Every religion tries to answer these questions that swirl around our heads. Even the word religion means “to tie back together”. The process of healing our broken parts and to reconnect ourselves is the age-old human struggle.
Reality & Religion
In prehistoric and primitive religions, there is a sense of awe about life. Mysterious forces beyond human control both frighten and fascinate us. These forces remain today, embodied by the people and systems of the world that we fear punishment from, and we still resort to various forms of belief, ritual, and “magic” to get through life. It is a human-centered “religion” of appeasing these forces and uncontrollable powers we are subject to.
Humans may not have changed, but the world has. We have been Enlightened as knowledge has progressed, have we not? We have come to explain these natural forces. For many who hang on to their belief in God, rewards are expected. God gives us rules, and if we follow them, he should help us. God is not an infinite collection of forces as much as he is “my own personal” God.
We react to these uncontrollable forces—be it governments, nature, or any number of things—by fear and appeasement or by reason and analysis. Both methods may seem to work, but at a cost. Either life is reduced to fear and ritual, or human existence is played down and God is reduced to a thing we can control.
A Third Way
The God revealed to Abraham, the God who came down to our level as a human being—Jesus Christ—is someone else entirely. This God can be neither pacified nor domesticated. This God is love, and so his is a religion of love. This God is community, and so his is a religion of community—the Church. This faith is nothing less than a personal and community love affair with the God of the universe.
This is the Orthodox Christian faith. It fully embraces the physical world and the spiritual world in all the goodness they were meant to be, while giving us the tools to navigate the destructive forces of this world and the medicine to heal the sickness and pain in the human spirit.

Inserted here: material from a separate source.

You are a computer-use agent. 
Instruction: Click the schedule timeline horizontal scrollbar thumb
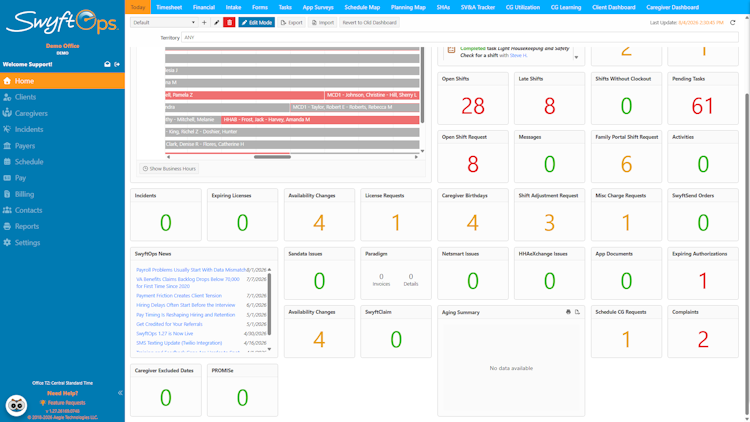(x=272, y=157)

For Orthodox Christians, the end of this process is salvation—perfection, holiness, entry into the divine life of God. Salvation is not a one-time event, but an unfolding and deepening mystery which will, in fact, never end.
In His unbounded love, God became what we are so that he might make us what He is.
—Saint Irenaeus (†202)
Come and See
Orthodox Christianity is not a package of nice ideas and thoughts. It is truth wrought from the blood and tears of real people dealing with real problems. The Orthodox Church is the living, breathing body of Jesus Christ in the world today, and the custodian of hope for the people of the world. In truth it is, in the words of Fr. Georges Florovsky (†1979), “the living image of eternity in time.”

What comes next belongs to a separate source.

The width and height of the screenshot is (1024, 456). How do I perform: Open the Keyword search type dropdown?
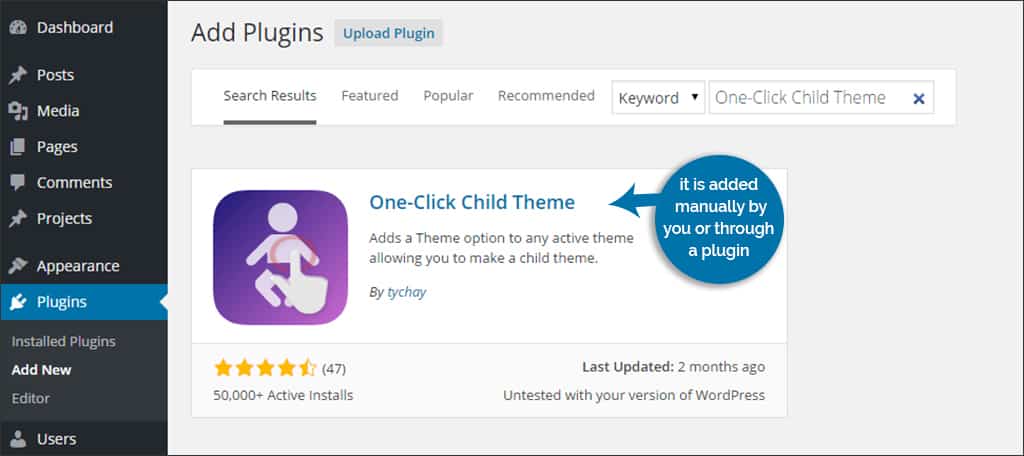(658, 98)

This is the very Church of Jesus Christ. This is the faith of his Apostles. This is the faith which has established the universe.

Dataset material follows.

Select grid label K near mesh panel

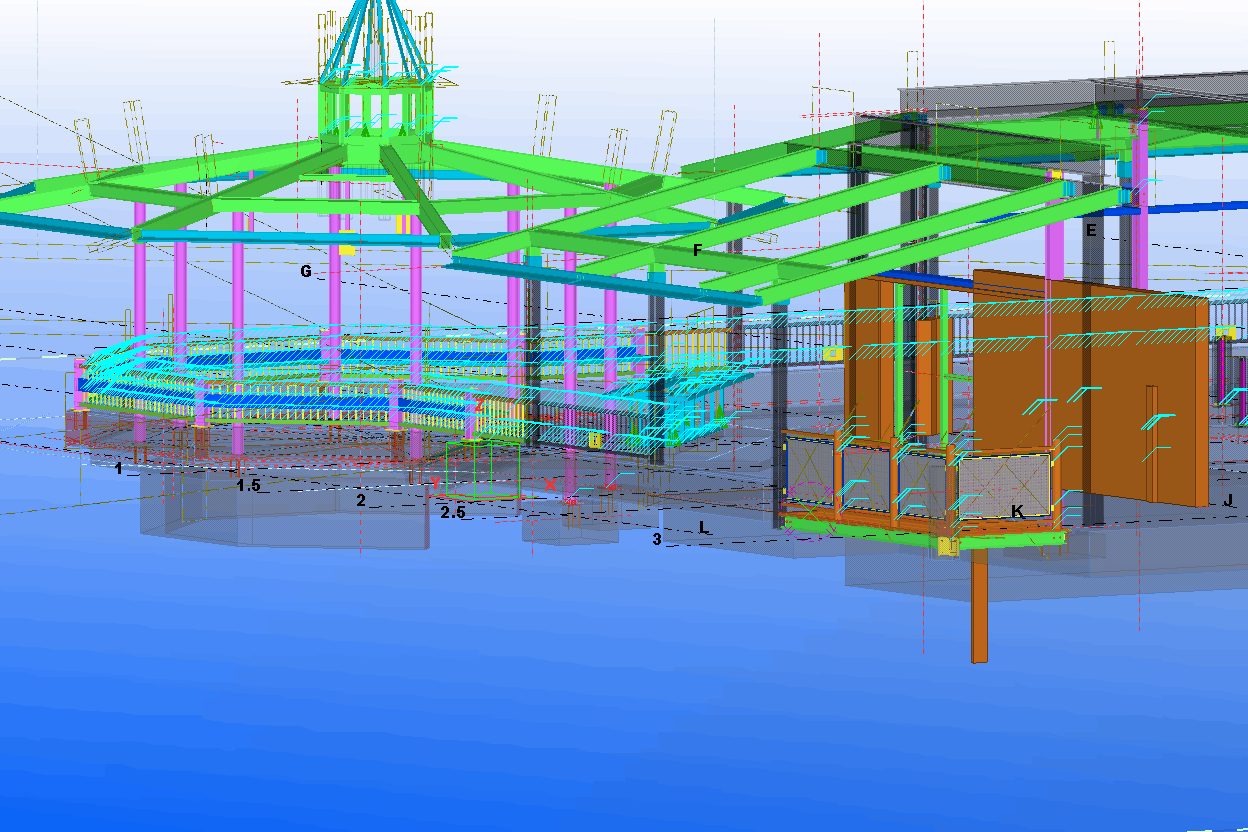(x=1017, y=511)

For nearly 2000 years, the Orthodox Church has been the place of healing for the sickness of the heart, the place of fundamental life changes, and the place of transformation of people into channels of God’s love, grace, and light. We invite you to come and see.
Amidst the raging tides of fads and buffeting waves of short-lived trends, the Orthodox Church is a fortress built upon the Rock of Jesus Christ. Orthodox Christianity is a rich faith that has safeguarded the fullness of the universe’s truth through the centuries, and by Christ’s promise (Matthew 16:18), will continue until his glorious return.